Première mesure totalement inadaptée : le principe d’une limitation du nombre de stagiaires en fonction des effectifs et la création d’une amende administrative de 2 000 à 4 000 euros par stagiaire. Quelle est la cohérence de la politique globale de développement de l’accueil des jeunes en entreprise ? Une telle démarche est sous-tendue, à l’évidence, par la volonté de punir. La conséquence de ce plafonnement du nombre de stagiaires couplé à la baisse du nombre de contrats en alternance ne pourra conduire qu’à une aggravation du taux d’accès à l’emploi des jeunes. Il faut veiller à ne pas développer sur le sujet qu’un discours dénonçant des abus dont la mesure s’avère aléatoire. Les quelques cas existants ne peuvent servir de prétexte pour remettre en cause la quasi-totalité des stages, qui se passent de manière positive.
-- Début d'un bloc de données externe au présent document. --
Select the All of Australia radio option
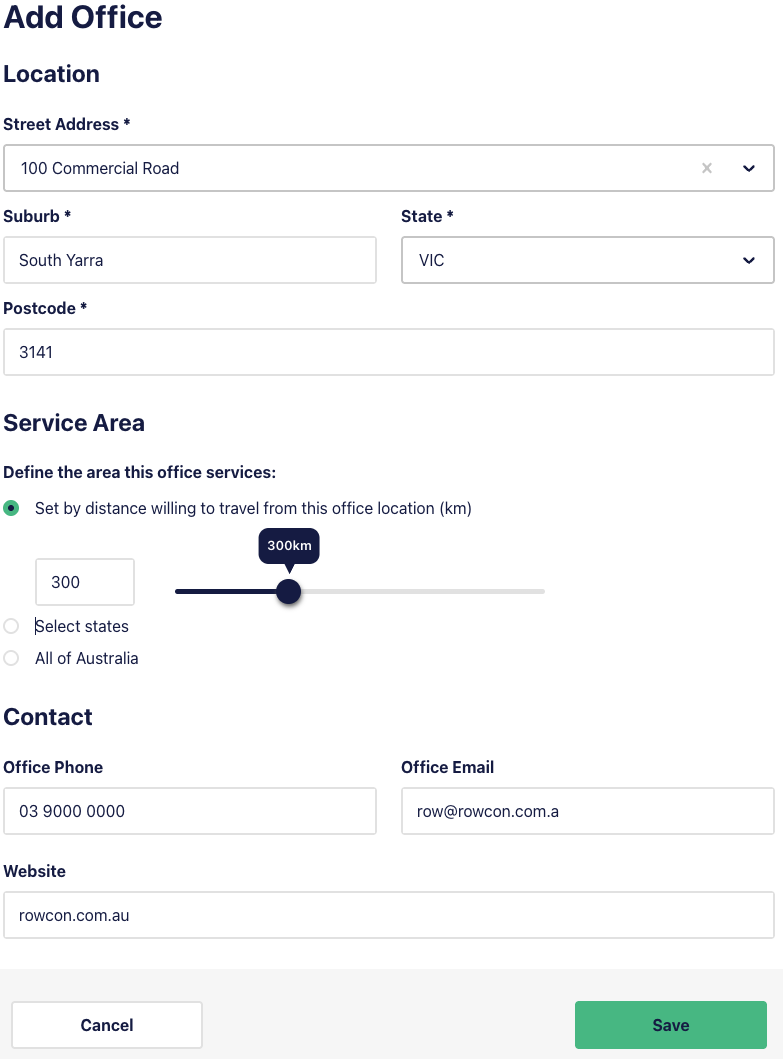 [x=11, y=658]
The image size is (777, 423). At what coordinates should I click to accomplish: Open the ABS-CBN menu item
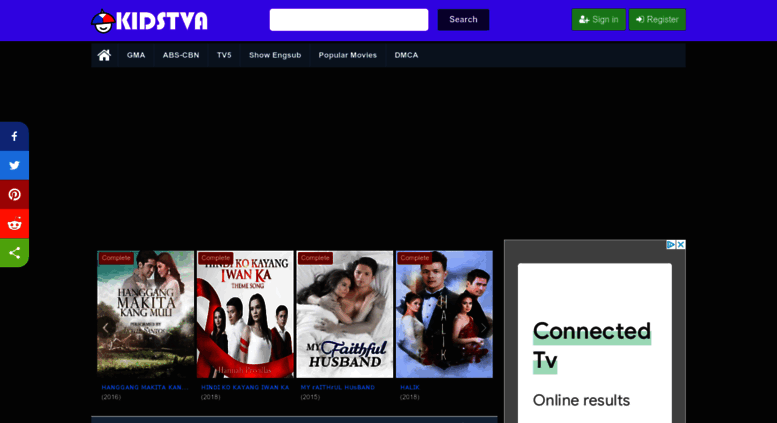click(x=181, y=55)
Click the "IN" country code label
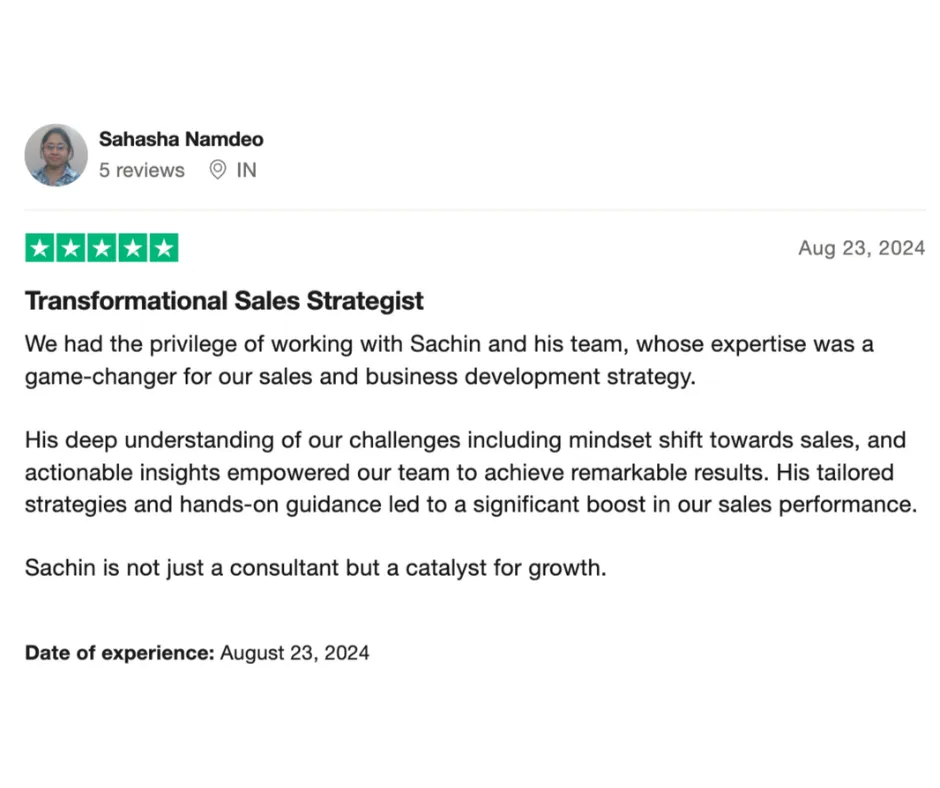Image resolution: width=940 pixels, height=788 pixels. (246, 170)
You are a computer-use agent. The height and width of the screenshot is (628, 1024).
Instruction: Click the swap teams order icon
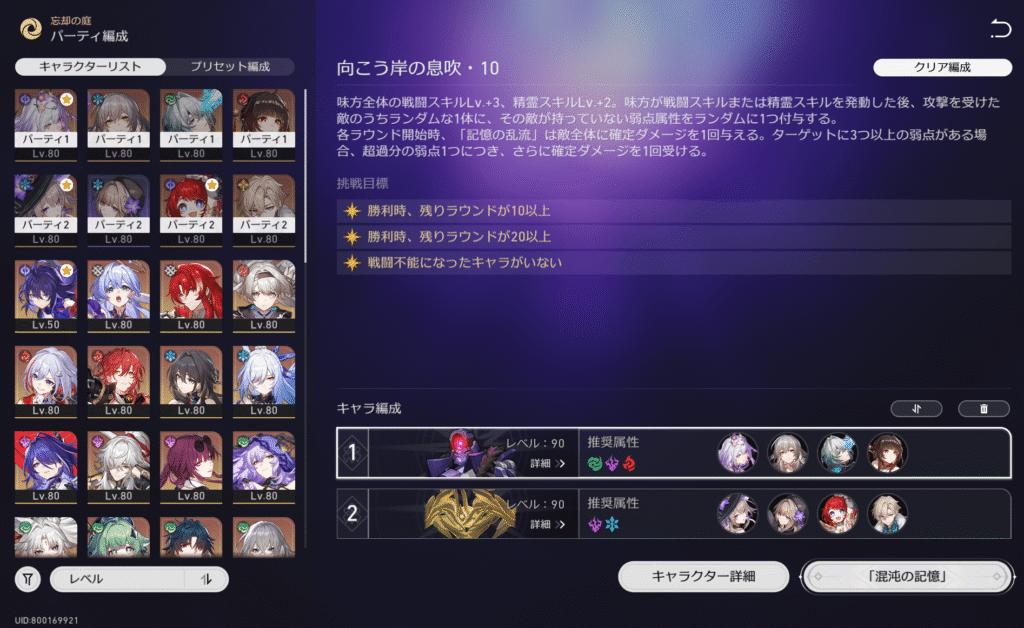pos(916,409)
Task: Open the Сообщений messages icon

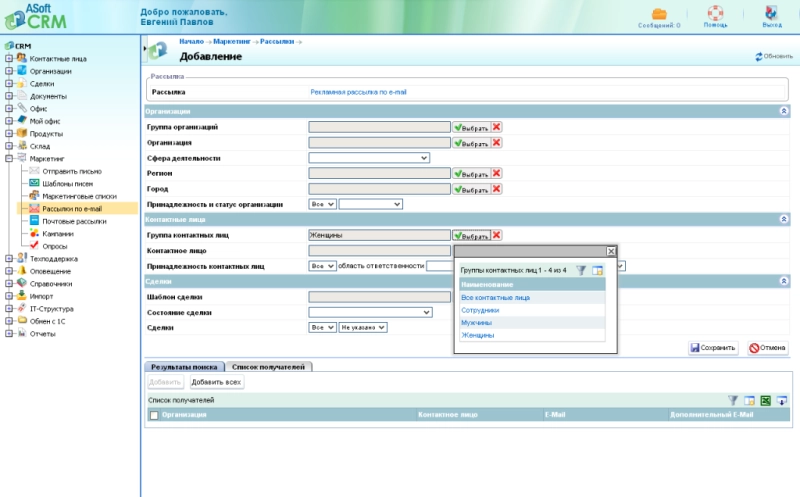Action: click(659, 14)
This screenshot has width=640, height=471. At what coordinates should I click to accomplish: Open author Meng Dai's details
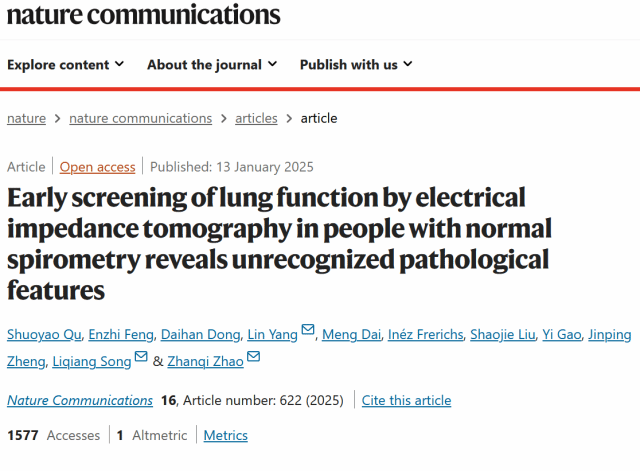click(x=352, y=334)
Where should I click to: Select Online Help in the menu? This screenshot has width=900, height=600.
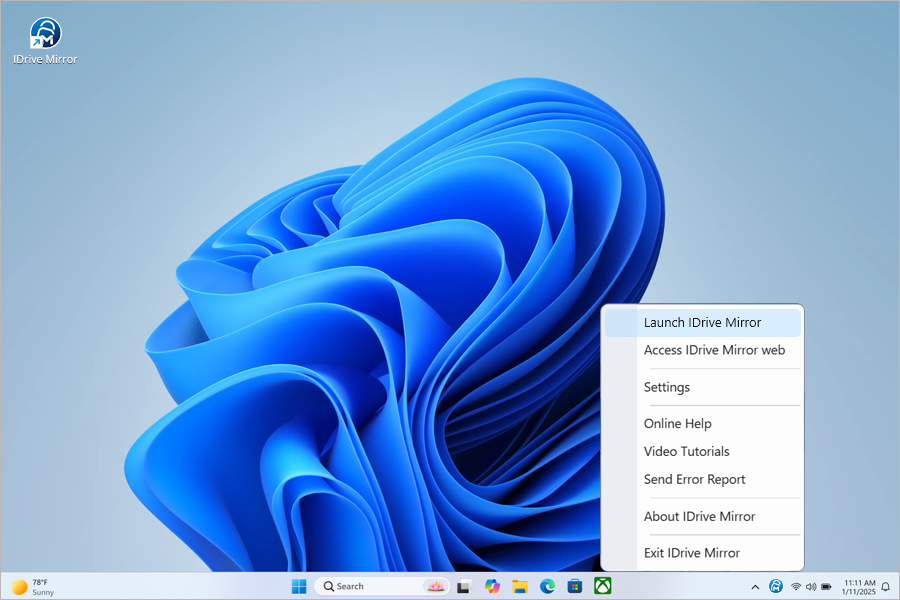tap(677, 424)
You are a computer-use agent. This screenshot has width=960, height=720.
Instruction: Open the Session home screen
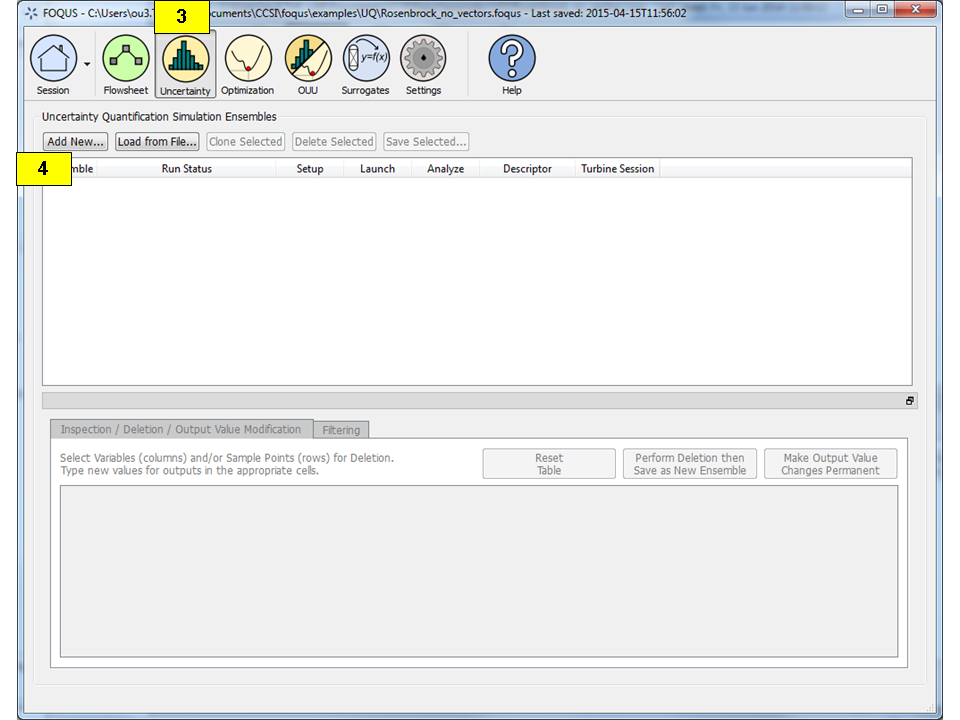click(55, 60)
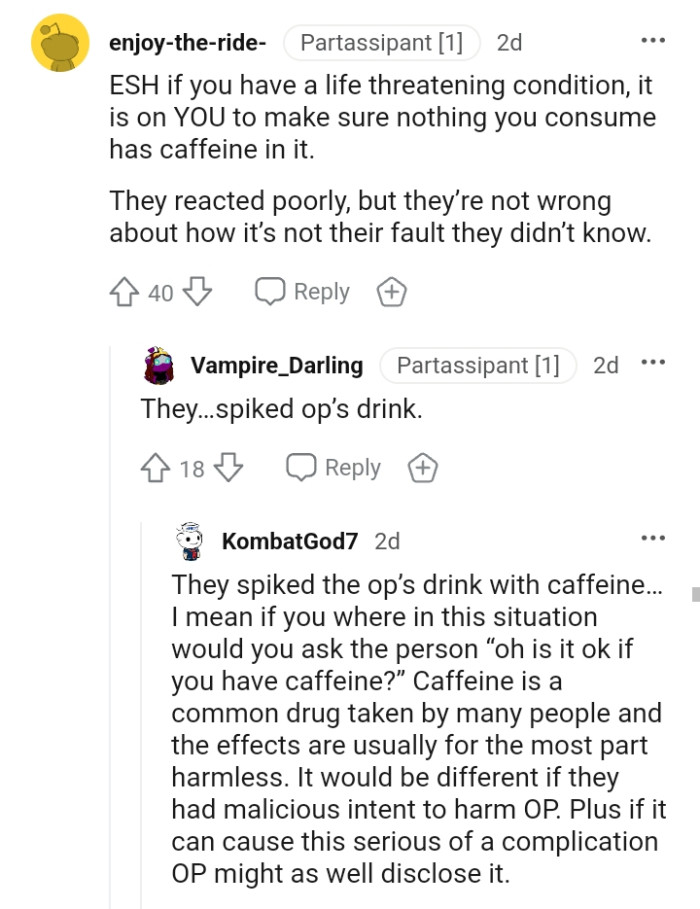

Deuxième catégorie de mesures tout aussi inadaptées : celles qui tendent à assimiler le stage à un contrat de travail et aggravent la charge administrative des entreprises. En effet, le renforcement des contrôles de l’inspection du travail va contribuer à dissuader les employeurs de prendre de nouveaux stagiaires.

De la même façon, cette proposition de loi contient des dispositions qui suscitent des interrogations quant à leur portée. Citons la limitation de la durée des stages à six mois, déjà inscrite dans le code de l’éducation depuis la loi Cherpion, ou encore la possibilité de prolonger le stage en cas d’interruption pour certains motifs et la possibilité de valider la période de formation même si la durée prévue dans le cursus n’est pas atteinte.

La philosophie sous-jacente de cette proposition de loi, c’est une vision très négative du monde du travail.